Work required — Arrange the material from the line with "What do you see at coordinates (70, 320)" to the line with "Image resolution: width=1357" as a Markdown table with the columns Row and Line, skipping blank lines.

[BEGIN]

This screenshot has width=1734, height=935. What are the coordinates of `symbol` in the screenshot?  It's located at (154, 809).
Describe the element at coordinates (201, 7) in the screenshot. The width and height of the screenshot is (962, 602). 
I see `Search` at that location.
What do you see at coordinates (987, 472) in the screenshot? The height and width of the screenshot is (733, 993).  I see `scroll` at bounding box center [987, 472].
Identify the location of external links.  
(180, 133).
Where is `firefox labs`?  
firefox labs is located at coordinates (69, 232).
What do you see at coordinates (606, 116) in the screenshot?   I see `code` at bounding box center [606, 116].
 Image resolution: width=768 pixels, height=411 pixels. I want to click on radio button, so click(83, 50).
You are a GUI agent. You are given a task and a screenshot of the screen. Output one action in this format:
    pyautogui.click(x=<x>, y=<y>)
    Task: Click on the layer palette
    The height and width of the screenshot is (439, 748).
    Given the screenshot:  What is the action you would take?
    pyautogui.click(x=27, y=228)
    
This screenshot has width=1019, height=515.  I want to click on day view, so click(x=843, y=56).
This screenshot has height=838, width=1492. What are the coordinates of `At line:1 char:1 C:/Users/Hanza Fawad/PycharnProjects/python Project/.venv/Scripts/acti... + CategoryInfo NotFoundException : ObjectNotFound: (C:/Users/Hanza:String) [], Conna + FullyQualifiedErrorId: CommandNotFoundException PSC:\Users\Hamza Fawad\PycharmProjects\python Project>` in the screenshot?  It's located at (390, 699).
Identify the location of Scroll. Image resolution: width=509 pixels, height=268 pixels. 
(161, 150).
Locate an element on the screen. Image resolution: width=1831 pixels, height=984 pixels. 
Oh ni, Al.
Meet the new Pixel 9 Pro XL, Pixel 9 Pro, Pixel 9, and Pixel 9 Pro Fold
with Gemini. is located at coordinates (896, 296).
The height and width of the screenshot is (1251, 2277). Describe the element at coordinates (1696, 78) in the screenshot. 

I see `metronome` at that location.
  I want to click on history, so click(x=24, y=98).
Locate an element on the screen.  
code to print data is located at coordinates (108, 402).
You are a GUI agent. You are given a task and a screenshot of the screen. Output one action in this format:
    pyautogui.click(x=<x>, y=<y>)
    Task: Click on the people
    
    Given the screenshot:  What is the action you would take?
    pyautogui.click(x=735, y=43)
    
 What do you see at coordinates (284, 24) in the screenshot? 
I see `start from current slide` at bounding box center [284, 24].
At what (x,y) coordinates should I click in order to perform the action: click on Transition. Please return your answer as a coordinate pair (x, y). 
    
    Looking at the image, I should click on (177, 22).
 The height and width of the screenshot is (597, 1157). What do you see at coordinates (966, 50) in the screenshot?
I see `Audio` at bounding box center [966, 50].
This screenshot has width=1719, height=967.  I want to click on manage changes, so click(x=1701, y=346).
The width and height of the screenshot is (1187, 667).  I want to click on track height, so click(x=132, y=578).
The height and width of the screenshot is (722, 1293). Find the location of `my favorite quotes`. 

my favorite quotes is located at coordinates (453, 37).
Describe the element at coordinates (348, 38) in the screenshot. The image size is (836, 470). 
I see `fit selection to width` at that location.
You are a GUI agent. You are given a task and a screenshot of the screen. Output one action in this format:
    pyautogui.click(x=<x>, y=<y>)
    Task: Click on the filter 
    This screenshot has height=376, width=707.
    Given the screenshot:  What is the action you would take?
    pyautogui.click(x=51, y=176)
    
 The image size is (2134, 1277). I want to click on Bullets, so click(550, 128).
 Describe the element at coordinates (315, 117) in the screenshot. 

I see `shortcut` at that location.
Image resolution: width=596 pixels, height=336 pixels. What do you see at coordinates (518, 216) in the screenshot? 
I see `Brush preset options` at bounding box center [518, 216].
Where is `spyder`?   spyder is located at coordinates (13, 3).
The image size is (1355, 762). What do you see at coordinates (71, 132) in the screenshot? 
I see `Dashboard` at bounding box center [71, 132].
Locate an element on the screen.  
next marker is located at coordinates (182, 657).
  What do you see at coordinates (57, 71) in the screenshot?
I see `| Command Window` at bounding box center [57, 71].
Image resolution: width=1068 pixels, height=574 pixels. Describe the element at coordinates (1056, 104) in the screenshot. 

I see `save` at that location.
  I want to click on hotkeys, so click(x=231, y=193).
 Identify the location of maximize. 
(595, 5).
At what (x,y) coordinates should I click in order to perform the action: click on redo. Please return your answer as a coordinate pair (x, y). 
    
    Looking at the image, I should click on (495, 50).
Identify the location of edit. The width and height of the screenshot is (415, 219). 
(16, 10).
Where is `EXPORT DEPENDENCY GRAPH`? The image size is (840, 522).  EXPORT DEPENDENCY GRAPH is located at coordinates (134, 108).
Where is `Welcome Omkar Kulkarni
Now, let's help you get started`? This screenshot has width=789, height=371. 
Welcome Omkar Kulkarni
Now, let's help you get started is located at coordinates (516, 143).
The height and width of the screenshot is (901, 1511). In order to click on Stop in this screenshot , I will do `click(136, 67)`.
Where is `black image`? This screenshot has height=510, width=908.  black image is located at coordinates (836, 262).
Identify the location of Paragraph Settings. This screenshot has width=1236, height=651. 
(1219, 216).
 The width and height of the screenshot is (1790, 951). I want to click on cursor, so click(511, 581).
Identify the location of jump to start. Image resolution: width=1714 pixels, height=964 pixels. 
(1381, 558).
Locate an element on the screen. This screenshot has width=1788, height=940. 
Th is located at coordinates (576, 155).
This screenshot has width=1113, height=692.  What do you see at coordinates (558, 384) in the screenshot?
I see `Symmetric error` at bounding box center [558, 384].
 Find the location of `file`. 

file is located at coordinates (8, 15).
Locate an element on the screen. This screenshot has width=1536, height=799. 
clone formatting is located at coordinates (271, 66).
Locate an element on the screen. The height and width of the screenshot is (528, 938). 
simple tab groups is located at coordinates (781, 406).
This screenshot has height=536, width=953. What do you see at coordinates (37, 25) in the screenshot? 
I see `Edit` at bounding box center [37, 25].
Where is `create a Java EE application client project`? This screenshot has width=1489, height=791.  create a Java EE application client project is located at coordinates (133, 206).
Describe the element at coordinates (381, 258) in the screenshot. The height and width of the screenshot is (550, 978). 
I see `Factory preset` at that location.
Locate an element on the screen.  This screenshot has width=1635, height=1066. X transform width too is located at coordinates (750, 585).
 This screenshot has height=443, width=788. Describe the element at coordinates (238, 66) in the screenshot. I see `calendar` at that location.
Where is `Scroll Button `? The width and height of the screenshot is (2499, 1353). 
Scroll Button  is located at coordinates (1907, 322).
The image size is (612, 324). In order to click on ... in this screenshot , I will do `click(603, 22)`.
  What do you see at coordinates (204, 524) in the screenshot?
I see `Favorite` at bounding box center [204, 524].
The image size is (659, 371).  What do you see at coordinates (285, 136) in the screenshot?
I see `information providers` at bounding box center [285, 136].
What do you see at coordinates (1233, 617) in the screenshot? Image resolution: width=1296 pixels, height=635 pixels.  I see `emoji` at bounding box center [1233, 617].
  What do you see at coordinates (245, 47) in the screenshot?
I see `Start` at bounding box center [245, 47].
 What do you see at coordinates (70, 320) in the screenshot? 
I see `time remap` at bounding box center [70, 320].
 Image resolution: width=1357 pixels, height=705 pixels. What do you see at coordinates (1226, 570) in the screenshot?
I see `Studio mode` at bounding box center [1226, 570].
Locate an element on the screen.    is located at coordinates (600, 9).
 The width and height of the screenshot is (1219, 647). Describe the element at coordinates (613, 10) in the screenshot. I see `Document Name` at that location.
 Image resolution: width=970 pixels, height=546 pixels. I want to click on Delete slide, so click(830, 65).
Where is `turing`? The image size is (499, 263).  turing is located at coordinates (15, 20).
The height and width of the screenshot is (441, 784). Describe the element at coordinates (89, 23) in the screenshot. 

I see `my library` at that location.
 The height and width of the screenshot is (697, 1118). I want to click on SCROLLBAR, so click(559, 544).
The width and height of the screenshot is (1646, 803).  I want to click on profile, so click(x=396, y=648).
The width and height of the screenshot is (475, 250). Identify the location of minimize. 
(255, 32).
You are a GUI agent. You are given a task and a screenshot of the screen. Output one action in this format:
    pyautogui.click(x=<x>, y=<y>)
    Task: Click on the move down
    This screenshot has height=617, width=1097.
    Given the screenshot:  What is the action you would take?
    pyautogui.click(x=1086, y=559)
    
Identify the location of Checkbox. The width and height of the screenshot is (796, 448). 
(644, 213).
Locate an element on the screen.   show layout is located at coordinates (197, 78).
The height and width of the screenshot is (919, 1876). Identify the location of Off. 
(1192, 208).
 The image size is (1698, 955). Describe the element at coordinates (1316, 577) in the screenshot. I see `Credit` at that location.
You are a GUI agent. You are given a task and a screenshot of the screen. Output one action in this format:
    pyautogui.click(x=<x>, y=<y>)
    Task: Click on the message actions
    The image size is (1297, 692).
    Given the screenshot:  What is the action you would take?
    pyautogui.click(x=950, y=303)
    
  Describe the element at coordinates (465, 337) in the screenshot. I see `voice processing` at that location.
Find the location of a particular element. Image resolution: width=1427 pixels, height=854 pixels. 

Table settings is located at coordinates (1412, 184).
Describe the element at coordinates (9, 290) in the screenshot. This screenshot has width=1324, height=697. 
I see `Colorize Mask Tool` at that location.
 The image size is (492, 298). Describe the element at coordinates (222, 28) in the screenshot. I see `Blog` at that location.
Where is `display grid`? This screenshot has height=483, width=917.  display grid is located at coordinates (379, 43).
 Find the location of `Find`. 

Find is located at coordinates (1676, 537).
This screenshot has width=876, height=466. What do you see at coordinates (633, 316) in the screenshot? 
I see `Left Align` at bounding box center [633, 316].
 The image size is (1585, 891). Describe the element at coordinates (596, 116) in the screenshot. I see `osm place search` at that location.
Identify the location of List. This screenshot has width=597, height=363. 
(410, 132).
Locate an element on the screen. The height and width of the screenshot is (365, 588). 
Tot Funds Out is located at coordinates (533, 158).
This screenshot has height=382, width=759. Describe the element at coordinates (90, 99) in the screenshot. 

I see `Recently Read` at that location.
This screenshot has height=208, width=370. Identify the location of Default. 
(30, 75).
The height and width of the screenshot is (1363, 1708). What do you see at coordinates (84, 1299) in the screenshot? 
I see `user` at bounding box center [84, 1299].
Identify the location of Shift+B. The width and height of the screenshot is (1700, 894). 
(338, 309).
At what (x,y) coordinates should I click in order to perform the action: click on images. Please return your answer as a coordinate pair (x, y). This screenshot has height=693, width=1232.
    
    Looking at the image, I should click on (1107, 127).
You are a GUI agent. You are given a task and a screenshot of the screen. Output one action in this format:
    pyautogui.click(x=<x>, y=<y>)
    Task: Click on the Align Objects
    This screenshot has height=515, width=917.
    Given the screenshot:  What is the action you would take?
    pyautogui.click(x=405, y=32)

[END]

Solution —
| Row | Line |
|---|---|
| 1 |  What do you see at coordinates (70, 320) in the screenshot?  |
| 2 | I see `time remap` at bounding box center [70, 320]. |
| 3 |  Image resolution: width=1357 pixels, height=705 pixels. What do you see at coordinates (1226, 570) in the screenshot? |